ABSTRACT

Dalit literature in India, articulated in non-canonical literary genres, has been impacted by this activist orientation. The sub-subaltern category of Bengali ‘Dalit’ literature focuses on the emancipation of the Bengali Dalit narrators. Often digressing from the conventional norms of autobiography, Itibritte Chandal Jiban (2012) by Manoranjan Byapari (trans. Interrogating My Chandal Life: The Autobiography of a Dalit (2018) by Sipra Mukherjee) is more a socio-political testimony than a mere record of ‘lived experience.’ While immersed in socio-political and cultural upheavals and revolutionary political ideologies, this text is engrossed by the micro-social layers of the history of Bengal and Bengali Dalits. This translation takes the form of ‘translaboration’ where the translator becomes a collaborator with the writer in the movement; together they act towards gaining social transformation and power switching.
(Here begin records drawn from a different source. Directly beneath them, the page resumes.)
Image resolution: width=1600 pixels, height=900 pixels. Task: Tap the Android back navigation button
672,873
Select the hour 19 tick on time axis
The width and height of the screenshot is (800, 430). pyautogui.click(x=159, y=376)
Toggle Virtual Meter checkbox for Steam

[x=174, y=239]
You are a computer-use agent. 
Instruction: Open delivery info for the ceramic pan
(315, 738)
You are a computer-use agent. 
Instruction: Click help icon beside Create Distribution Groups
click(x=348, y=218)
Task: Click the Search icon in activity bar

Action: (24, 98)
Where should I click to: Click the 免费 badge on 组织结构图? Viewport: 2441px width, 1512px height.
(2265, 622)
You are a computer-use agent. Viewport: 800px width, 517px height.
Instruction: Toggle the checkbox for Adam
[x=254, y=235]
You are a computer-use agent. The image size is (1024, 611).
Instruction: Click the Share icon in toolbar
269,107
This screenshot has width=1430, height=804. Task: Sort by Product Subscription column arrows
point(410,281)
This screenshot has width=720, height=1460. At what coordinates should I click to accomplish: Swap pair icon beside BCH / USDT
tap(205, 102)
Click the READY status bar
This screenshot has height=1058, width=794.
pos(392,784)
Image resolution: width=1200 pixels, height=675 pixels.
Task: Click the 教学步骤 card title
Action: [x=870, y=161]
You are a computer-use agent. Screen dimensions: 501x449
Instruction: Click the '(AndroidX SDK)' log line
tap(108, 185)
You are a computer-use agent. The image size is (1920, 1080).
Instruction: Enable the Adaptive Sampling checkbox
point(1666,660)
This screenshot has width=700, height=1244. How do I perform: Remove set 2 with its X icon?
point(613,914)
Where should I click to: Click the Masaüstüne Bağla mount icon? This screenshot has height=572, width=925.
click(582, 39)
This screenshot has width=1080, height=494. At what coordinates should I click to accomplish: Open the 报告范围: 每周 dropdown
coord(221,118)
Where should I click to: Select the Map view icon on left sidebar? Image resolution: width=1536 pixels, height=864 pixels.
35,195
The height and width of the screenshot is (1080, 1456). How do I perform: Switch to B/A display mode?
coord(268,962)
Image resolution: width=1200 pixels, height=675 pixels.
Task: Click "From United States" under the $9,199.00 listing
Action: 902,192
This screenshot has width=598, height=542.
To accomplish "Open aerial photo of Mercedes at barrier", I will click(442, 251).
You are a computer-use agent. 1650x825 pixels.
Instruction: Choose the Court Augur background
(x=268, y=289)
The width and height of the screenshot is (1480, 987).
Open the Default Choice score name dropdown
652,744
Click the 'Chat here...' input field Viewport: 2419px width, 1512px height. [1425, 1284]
Translation thereby becomes not only a literary and linguistic journey from source to target text, but becomes also a socio-political journey—‘a catalyst for social change.’ By comparing and analysing both the original and the translated autobiographies this chapter examines how the writer and the translator transmit the Dalit discourse of Bengal and how translation becomes a significant socio-politico-ideological movement engaged in by marginalised people.